[EXERCISE INPUT]:

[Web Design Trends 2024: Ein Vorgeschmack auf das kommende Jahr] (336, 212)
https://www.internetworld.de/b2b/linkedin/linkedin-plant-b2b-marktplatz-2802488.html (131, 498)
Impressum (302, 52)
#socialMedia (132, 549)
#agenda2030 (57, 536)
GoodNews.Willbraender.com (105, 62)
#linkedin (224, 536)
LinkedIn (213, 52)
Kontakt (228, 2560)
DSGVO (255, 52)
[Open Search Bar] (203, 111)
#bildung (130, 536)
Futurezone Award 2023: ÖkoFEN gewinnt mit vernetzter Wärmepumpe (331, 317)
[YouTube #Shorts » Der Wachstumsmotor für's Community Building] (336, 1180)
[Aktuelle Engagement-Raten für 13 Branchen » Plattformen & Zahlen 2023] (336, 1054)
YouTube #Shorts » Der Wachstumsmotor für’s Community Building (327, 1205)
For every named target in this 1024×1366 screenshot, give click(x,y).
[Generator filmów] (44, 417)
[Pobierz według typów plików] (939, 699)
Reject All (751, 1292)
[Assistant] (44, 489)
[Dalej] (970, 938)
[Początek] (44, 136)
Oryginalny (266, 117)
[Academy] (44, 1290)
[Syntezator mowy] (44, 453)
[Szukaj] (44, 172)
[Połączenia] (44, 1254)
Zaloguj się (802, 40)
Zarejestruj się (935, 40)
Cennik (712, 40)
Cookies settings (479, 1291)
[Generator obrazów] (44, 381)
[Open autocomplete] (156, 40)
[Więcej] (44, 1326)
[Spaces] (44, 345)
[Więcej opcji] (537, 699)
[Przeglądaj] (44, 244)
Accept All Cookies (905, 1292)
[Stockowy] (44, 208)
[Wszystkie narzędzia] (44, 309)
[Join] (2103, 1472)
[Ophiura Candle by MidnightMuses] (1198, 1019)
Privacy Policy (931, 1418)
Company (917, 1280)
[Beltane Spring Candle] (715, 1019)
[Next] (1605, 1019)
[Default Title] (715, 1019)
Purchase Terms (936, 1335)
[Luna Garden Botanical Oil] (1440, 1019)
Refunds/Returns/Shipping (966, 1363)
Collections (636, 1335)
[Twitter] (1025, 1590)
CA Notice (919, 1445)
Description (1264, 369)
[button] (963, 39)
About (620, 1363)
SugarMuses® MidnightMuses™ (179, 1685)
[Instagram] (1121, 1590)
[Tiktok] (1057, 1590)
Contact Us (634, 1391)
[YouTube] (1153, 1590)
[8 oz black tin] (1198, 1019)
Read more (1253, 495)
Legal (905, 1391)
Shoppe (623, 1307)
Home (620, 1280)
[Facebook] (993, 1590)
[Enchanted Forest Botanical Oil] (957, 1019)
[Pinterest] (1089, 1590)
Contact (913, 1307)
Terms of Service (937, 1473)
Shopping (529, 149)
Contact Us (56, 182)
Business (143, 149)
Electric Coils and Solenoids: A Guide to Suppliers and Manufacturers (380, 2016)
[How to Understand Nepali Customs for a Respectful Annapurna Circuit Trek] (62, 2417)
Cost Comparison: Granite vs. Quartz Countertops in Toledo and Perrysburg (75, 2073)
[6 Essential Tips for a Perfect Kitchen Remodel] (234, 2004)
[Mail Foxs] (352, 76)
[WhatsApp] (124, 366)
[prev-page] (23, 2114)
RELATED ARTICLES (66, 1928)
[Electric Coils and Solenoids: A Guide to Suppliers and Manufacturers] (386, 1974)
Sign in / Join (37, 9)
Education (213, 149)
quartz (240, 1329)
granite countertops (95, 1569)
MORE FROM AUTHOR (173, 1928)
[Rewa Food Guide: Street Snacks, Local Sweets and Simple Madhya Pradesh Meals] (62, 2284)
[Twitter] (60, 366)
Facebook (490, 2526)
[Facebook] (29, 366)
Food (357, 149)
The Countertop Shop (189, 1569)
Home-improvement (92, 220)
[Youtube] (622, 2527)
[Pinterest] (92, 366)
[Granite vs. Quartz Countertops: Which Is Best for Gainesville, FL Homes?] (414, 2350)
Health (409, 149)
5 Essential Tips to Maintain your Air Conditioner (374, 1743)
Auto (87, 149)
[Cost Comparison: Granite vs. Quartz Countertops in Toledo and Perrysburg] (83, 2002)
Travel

[AIM OF THE TASK]: Reproduce the listing above character for character.

[ANSWER BELOW]:
[Web Design Trends 2024: Ein Vorgeschmack auf das kommende Jahr] (336, 212)
https://www.internetworld.de/b2b/linkedin/linkedin-plant-b2b-marktplatz-2802488.html (131, 498)
Impressum (302, 52)
#socialMedia (132, 549)
#agenda2030 (57, 536)
GoodNews.Willbraender.com (105, 62)
#linkedin (224, 536)
LinkedIn (213, 52)
Kontakt (228, 2560)
DSGVO (255, 52)
[Open Search Bar] (203, 111)
#bildung (130, 536)
Futurezone Award 2023: ÖkoFEN gewinnt mit vernetzter Wärmepumpe (331, 317)
[YouTube #Shorts » Der Wachstumsmotor für's Community Building] (336, 1180)
[Aktuelle Engagement-Raten für 13 Branchen » Plattformen & Zahlen 2023] (336, 1054)
YouTube #Shorts » Der Wachstumsmotor für’s Community Building (327, 1205)
For every named target in this 1024×1366 screenshot, give click(x,y).
[Generator filmów] (44, 417)
[Pobierz według typów plików] (939, 699)
Reject All (751, 1292)
[Assistant] (44, 489)
[Dalej] (970, 938)
[Początek] (44, 136)
Oryginalny (266, 117)
[Academy] (44, 1290)
[Syntezator mowy] (44, 453)
[Szukaj] (44, 172)
[Połączenia] (44, 1254)
Zaloguj się (802, 40)
Zarejestruj się (935, 40)
Cennik (712, 40)
Cookies settings (479, 1291)
[Generator obrazów] (44, 381)
[Open autocomplete] (156, 40)
[Więcej] (44, 1326)
[Spaces] (44, 345)
[Więcej opcji] (537, 699)
[Przeglądaj] (44, 244)
Accept All Cookies (905, 1292)
[Stockowy] (44, 208)
[Wszystkie narzędzia] (44, 309)
[Join] (2103, 1472)
[Ophiura Candle by MidnightMuses] (1198, 1019)
Privacy Policy (931, 1418)
Company (917, 1280)
[Beltane Spring Candle] (715, 1019)
[Next] (1605, 1019)
[Default Title] (715, 1019)
Purchase Terms (936, 1335)
[Luna Garden Botanical Oil] (1440, 1019)
Refunds/Returns/Shipping (966, 1363)
Collections (636, 1335)
[Twitter] (1025, 1590)
CA Notice (919, 1445)
Description (1264, 369)
[button] (963, 39)
About (620, 1363)
SugarMuses® MidnightMuses™ (179, 1685)
[Instagram] (1121, 1590)
[Tiktok] (1057, 1590)
Contact Us (634, 1391)
[YouTube] (1153, 1590)
[8 oz black tin] (1198, 1019)
Read more (1253, 495)
Legal (905, 1391)
Shoppe (623, 1307)
Home (620, 1280)
[Facebook] (993, 1590)
[Enchanted Forest Botanical Oil] (957, 1019)
[Pinterest] (1089, 1590)
Contact (913, 1307)
Terms of Service (937, 1473)
Shopping (529, 149)
Contact Us (56, 182)
Business (143, 149)
Electric Coils and Solenoids: A Guide to Suppliers and Manufacturers (380, 2016)
[How to Understand Nepali Customs for a Respectful Annapurna Circuit Trek] (62, 2417)
Cost Comparison: Granite vs. Quartz Countertops in Toledo and Perrysburg (75, 2073)
[6 Essential Tips for a Perfect Kitchen Remodel] (234, 2004)
[Mail Foxs] (352, 76)
[WhatsApp] (124, 366)
[prev-page] (23, 2114)
RELATED ARTICLES (66, 1928)
[Electric Coils and Solenoids: A Guide to Suppliers and Manufacturers] (386, 1974)
Sign in / Join (37, 9)
Education (213, 149)
quartz (240, 1329)
granite countertops (95, 1569)
MORE FROM AUTHOR (173, 1928)
[Rewa Food Guide: Street Snacks, Local Sweets and Simple Madhya Pradesh Meals] (62, 2284)
[Twitter] (60, 366)
Facebook (490, 2526)
[Facebook] (29, 366)
Food (357, 149)
The Countertop Shop (189, 1569)
Home-improvement (92, 220)
[Youtube] (622, 2527)
[Pinterest] (92, 366)
[Granite vs. Quartz Countertops: Which Is Best for Gainesville, FL Homes?] (414, 2350)
Health (409, 149)
5 Essential Tips to Maintain your Air Conditioner (374, 1743)
Auto (87, 149)
[Cost Comparison: Granite vs. Quartz Countertops in Toledo and Perrysburg] (83, 2002)
Travel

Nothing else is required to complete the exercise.